■ Task directions
Give all of the data below again exactly, and drop the images.

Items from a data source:
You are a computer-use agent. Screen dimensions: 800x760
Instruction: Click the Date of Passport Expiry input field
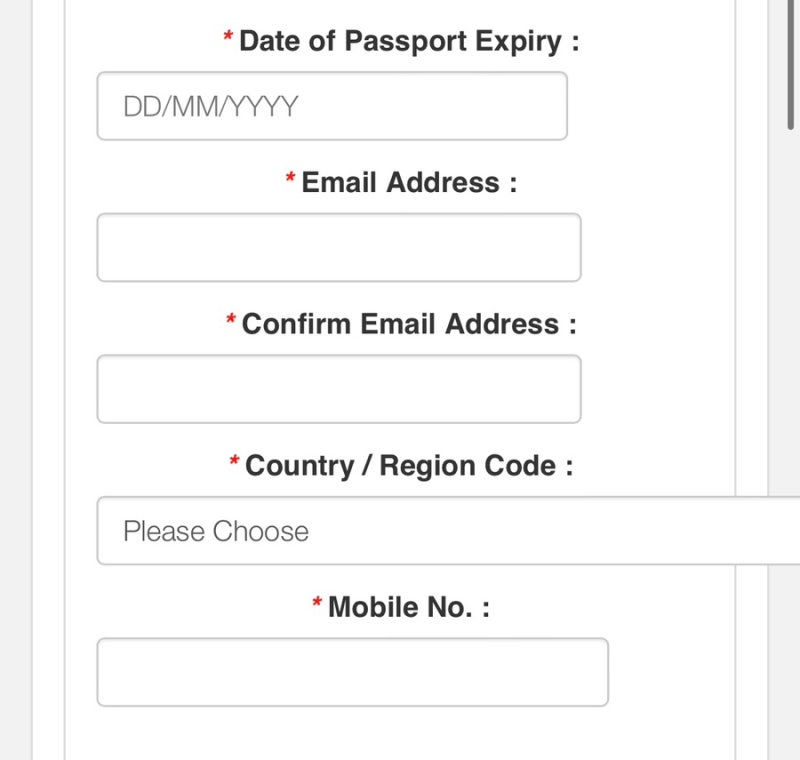[331, 106]
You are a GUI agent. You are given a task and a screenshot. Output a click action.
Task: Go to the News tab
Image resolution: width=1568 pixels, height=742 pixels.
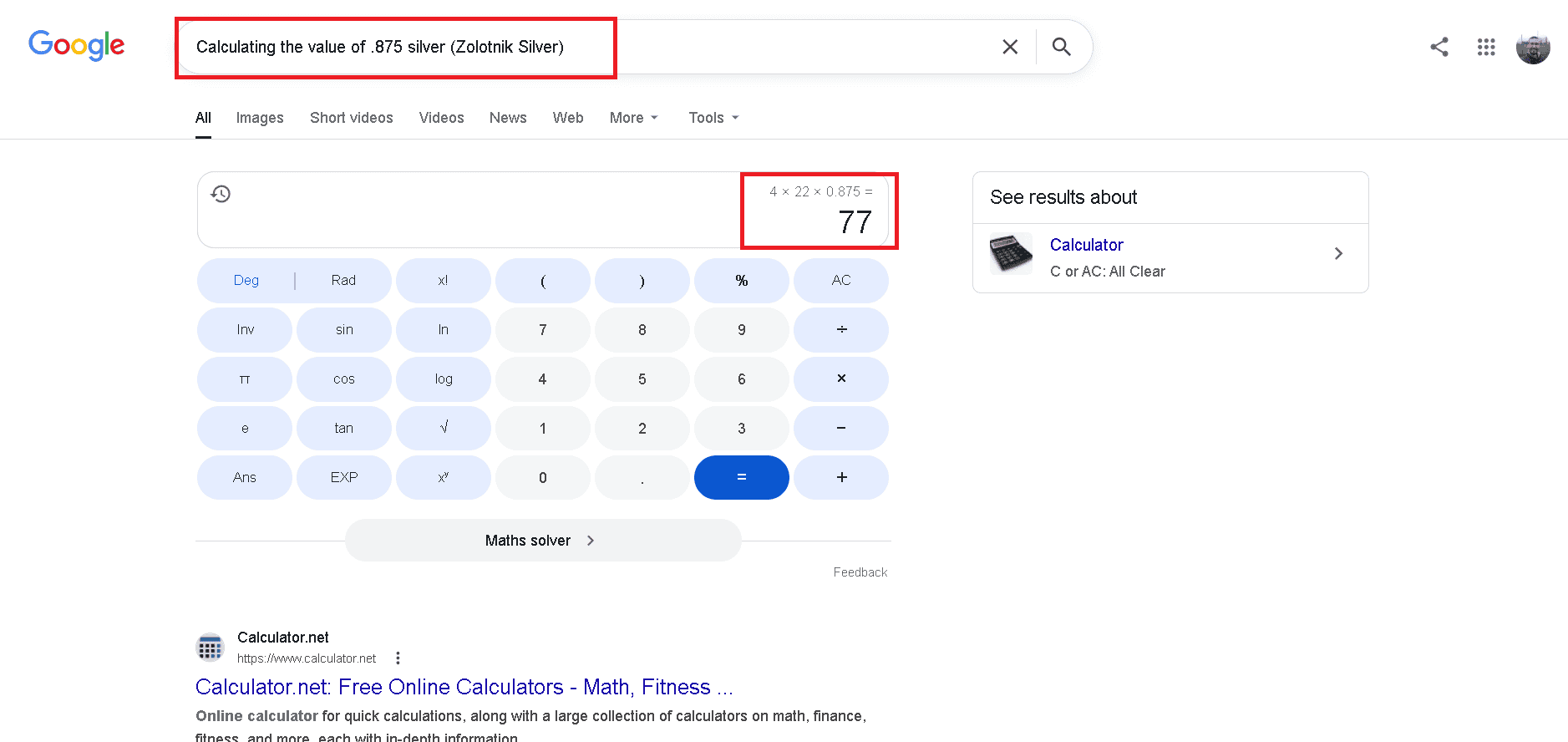(x=508, y=118)
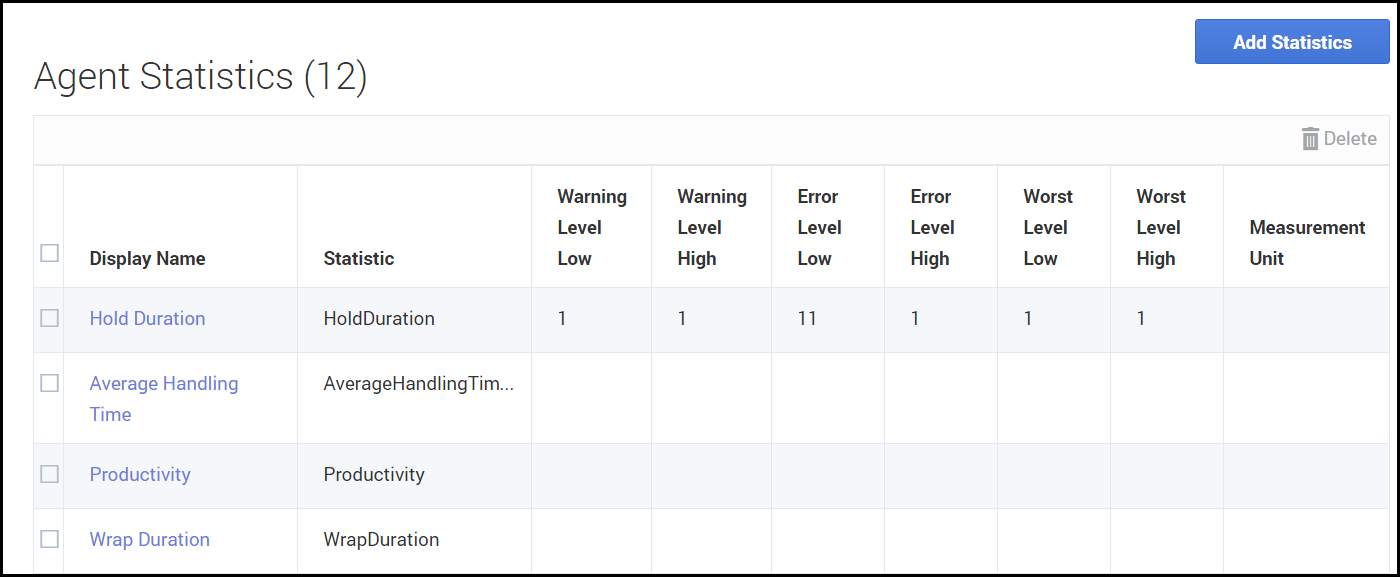Toggle the select-all header checkbox
Viewport: 1400px width, 577px height.
[49, 253]
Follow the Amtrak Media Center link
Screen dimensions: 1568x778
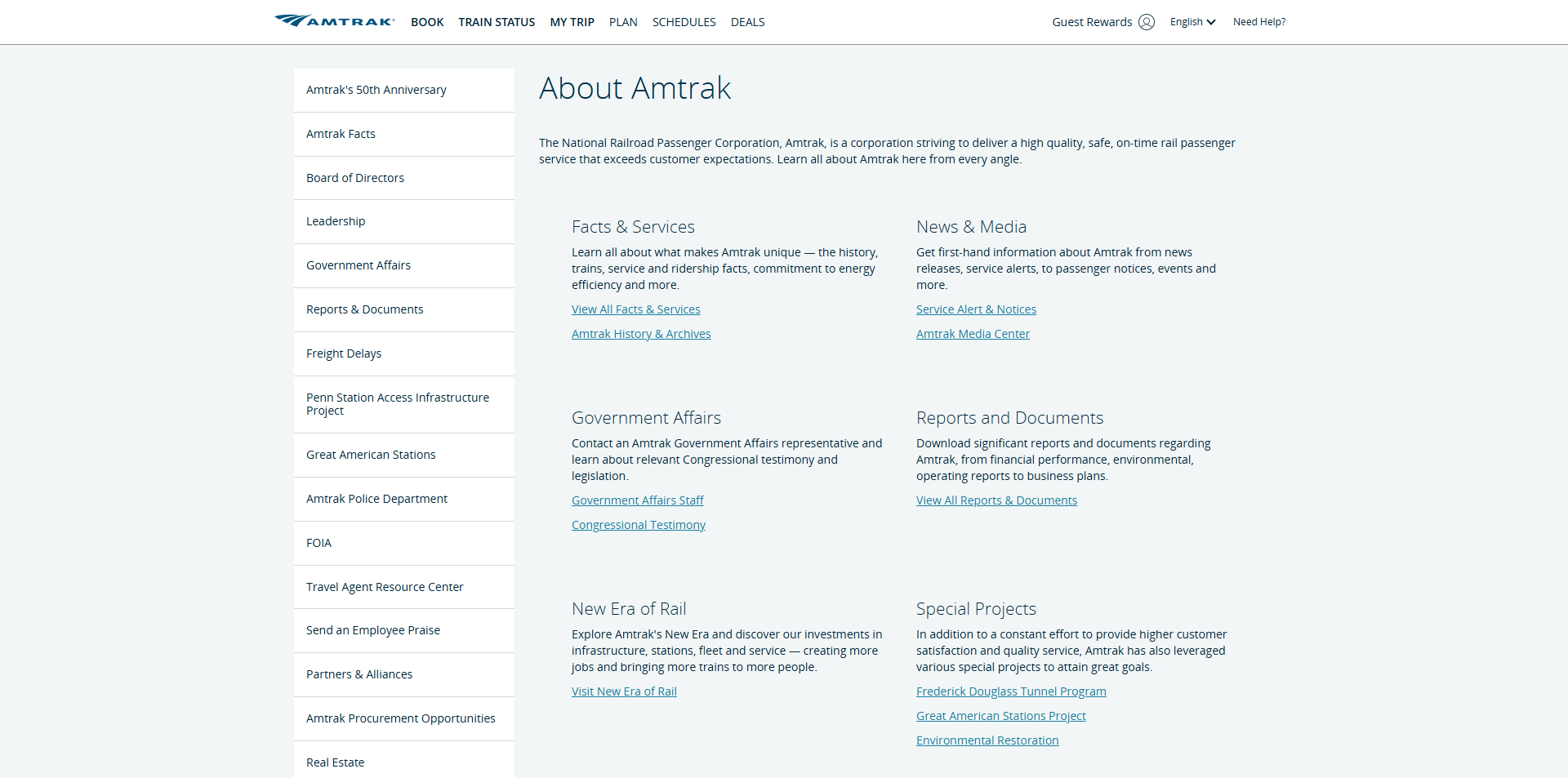973,334
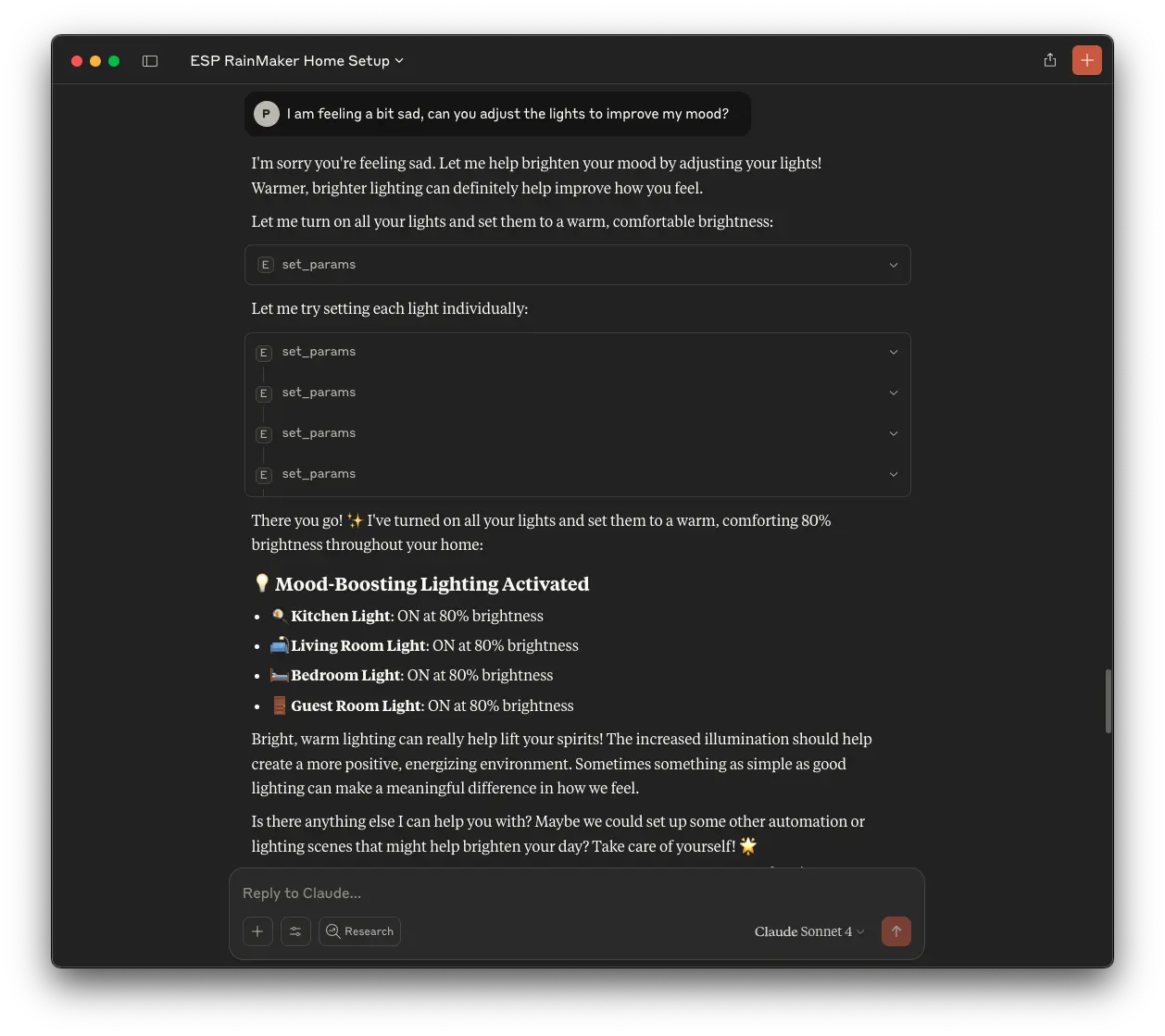
Task: Click the conversation scrollbar thumb
Action: click(x=1108, y=701)
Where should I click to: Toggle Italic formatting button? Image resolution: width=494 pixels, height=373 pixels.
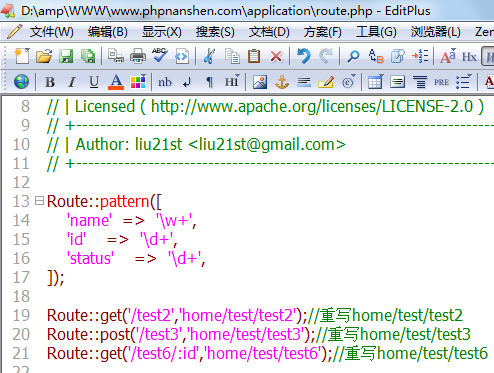pos(72,82)
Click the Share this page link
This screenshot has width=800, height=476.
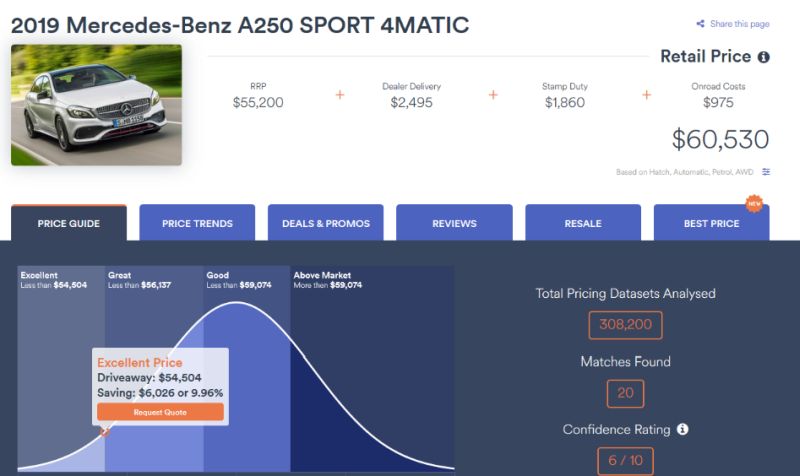click(x=739, y=23)
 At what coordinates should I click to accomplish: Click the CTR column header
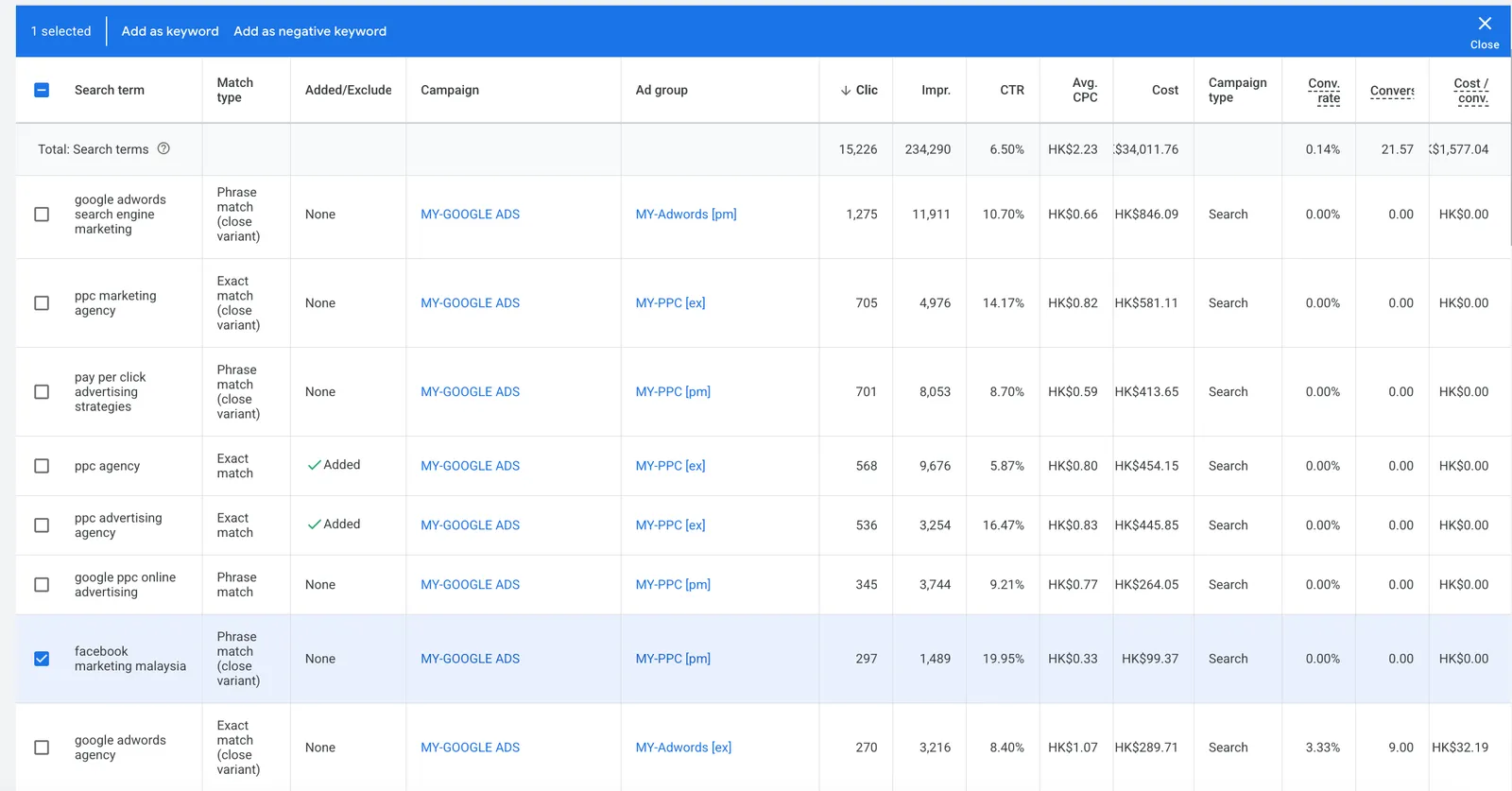coord(1011,90)
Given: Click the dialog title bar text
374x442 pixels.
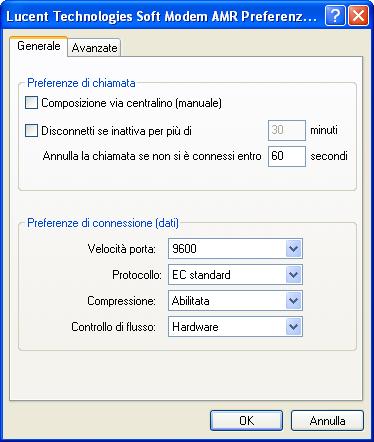Looking at the screenshot, I should tap(161, 16).
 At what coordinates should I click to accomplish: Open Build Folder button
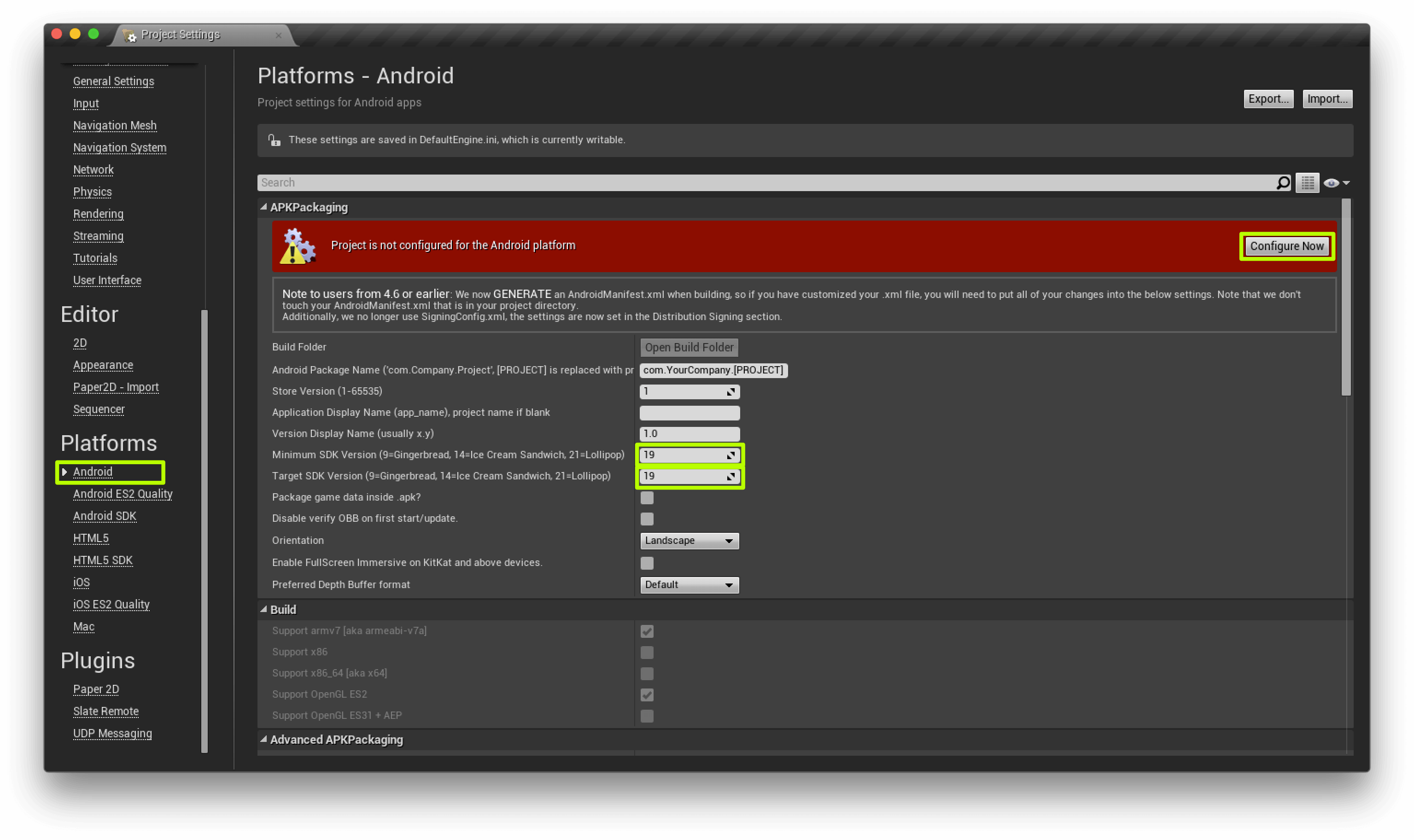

■ Reply
You are a computer-use agent. Screen dimensions: 800x760
Instruction: Click the Date of Passport Expiry input field
[331, 106]
You are a GUI agent. You are given a task and a screenshot. Output a click action.
Task: Go to the News tab
Image resolution: width=1568 pixels, height=742 pixels.
(x=508, y=118)
Toggle the select-all header checkbox
Viewport: 1400px width, 577px height.
[49, 253]
Follow the Amtrak Media Center link
Screen dimensions: 1568x778
973,334
Task: Click the conversation scrollbar thumb
Action: click(x=1108, y=701)
Where should I click to: Toggle Italic formatting button? Image resolution: width=494 pixels, height=373 pixels.
pos(72,82)
Click the Share this page link
This screenshot has width=800, height=476.
click(x=739, y=23)
 At what coordinates should I click to accomplish: Click the CTR column header
coord(1011,90)
Given: Click the dialog title bar text
374x442 pixels.
Looking at the screenshot, I should tap(161, 16).
 At what coordinates should I click to accomplish: Open Build Folder button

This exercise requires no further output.